### EXERCISE
Reproduce the items below word for word, starting with the line that contains "You are a GUI" and going on through the end of the items. Leave the pictures out of your answer.

Items for locating words and elements
....
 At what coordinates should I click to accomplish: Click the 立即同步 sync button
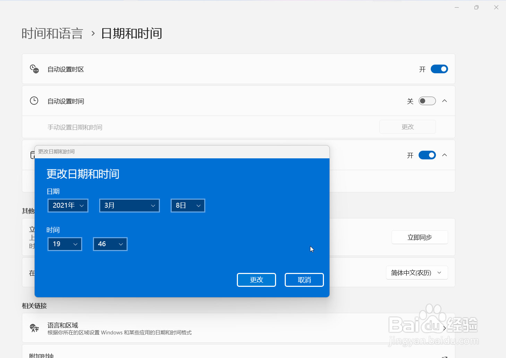click(x=420, y=237)
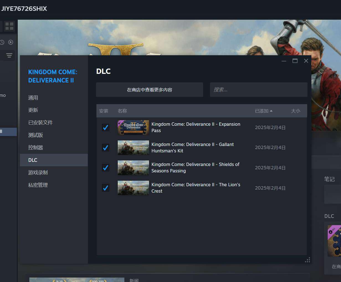The width and height of the screenshot is (341, 282).
Task: Maximize the properties dialog window
Action: click(x=295, y=61)
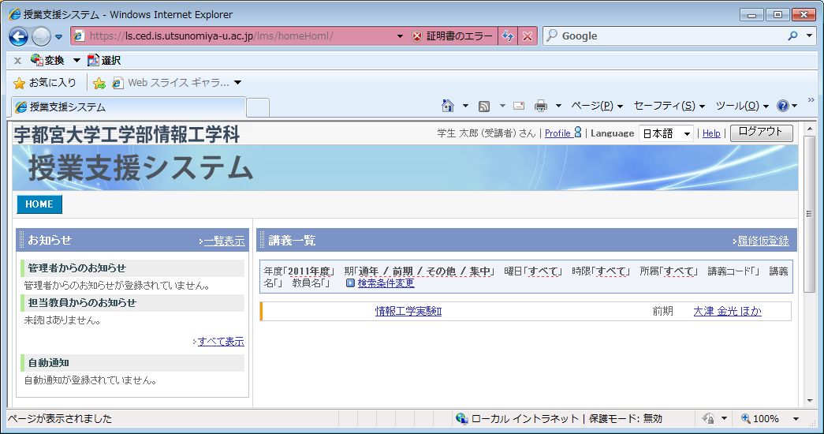
Task: Open the ページ(P) menu
Action: coord(596,106)
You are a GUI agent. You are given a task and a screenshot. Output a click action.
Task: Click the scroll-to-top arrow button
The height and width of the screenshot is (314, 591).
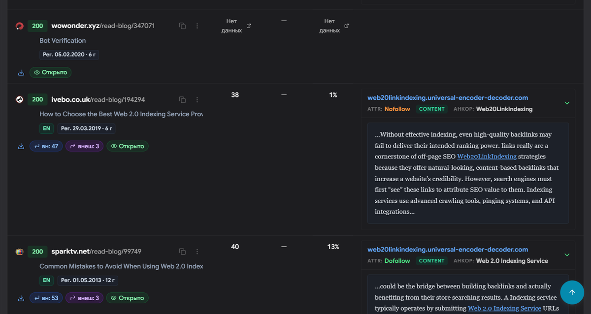point(572,292)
....
### WRITTEN ANSWER
You are a GUI agent. You are given a task and a screenshot. Output a click action.
Task: Click the scroll-to-top arrow button
The height and width of the screenshot is (314, 591).
point(572,292)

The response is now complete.